Mr Kent was the landlord of approximately 40 acres of land, which included Ingmanthorpe Racing Stables. Mr Guest, a racehorse trainer, lived in a static caravan on the site and was granted a one-year tenancy which was initially contracted out of the security of tenure provisions under the Landlord and Tenant Act 1954. However, when the parties entered into an additional one-year tenancy in 2017, Mr Guest was inadvertently granted a protected lease which was subject to the security of tenure provisions in the 1954 Act. Mr Guest was not a model tenant and Mr Kent opposed the grant of a new tenancy relying on the fault grounds set out in the 1954 Act (failure to comply with repair obligations and other substantial breaches of the tenancy).

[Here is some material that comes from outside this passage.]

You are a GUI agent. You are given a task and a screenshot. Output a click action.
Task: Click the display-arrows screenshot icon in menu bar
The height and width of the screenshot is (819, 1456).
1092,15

The court found on fact that the property was a "mess". Further, Mr Guest had made structural alterations which were not permitted, was carrying on business not permitted under the lease, had been burning trade waste in breach of local authority warnings and had failed to insure the premises as required by the lease. Taking all of these breaches together, the court held that Mr Guest should not be granted a new business tenancy and that Mr Kent was entitled to vacant possession of the property.

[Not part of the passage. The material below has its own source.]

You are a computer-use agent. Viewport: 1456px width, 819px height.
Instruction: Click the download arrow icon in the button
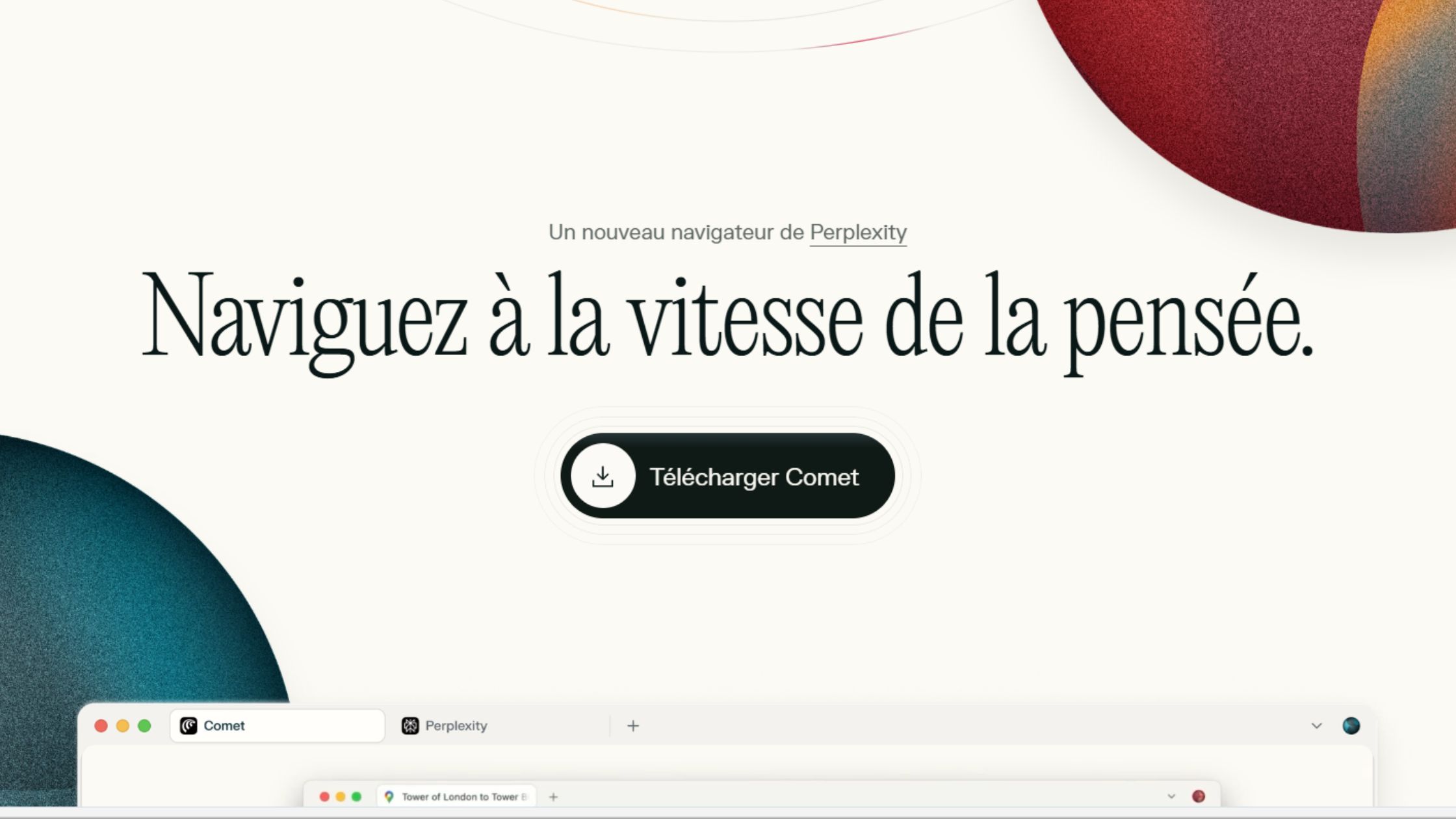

The appeal to the High Court concerned the interlinking between the fault grounds and whether, in exercising its discretion under the 1954 Act, the court was entitled to consider breaches of repair and delays in paying rent.
The relevant provision in the Act requires a two stage approach. First, the landlord must make out the relevant ground of opposition. In other words, a landlord must demonstrate that there have been sufficiently substantial breaches so as to fall within the relevant fault ground. The second stage is for the court to consider whether, in light of such breaches, (and any other reasons), the tenant "ought not to be" granted a new tenancy.
Mr Guest sought to argue that the second stage of the exercise (ie the court's exercise of its discretion) should be a separate consideration under each category of fault. The Tenant argued that when considering "other substantial breaches" or "any other reason connected with the tenant's use or management of the holding" the court was precluded from having regard to any breaches of covenant that fell within the other fault grounds of repair and maintenance or delays in payment of rent.
On the tenant's analysis, the court would be entitled to take into account reasons relating to the use and management of the holding that did not amount to a breach but would not be able to take account of the most significant obligations that a tenant has under its lease, namely its repair obligations and the obligation to pay rent!
The court had "very real doubts" that this was the correct approach. In particular, the court was influenced by the fact that an isolated approach to each of the fault grounds could have unjust results for landlords. In particular, the court noted that a tenant could, for example, breach its repair covenants or delay in its payment of rent which, when viewed on its own, may not mean the tenant should be denied a new tenancy but when viewed together (as it rightly should be), the combination of the breaches could be significant enough for the court to conclude that it would be unfair to on the landlord to compel it to grant a new lease to the tenant.
The court was, unsurprisingly, not persuaded by the tenant’s case and found in favour of Mr Kent resulting in Mr Guest being refused a new business tenancy.
This will be welcome news for many landlords that are considering opposing a lease renewal on the fault grounds. Landlords should particularly consider the extent and scope of all of its tenants' breaches under the lease, when a 1954 Act lease expiry is looming.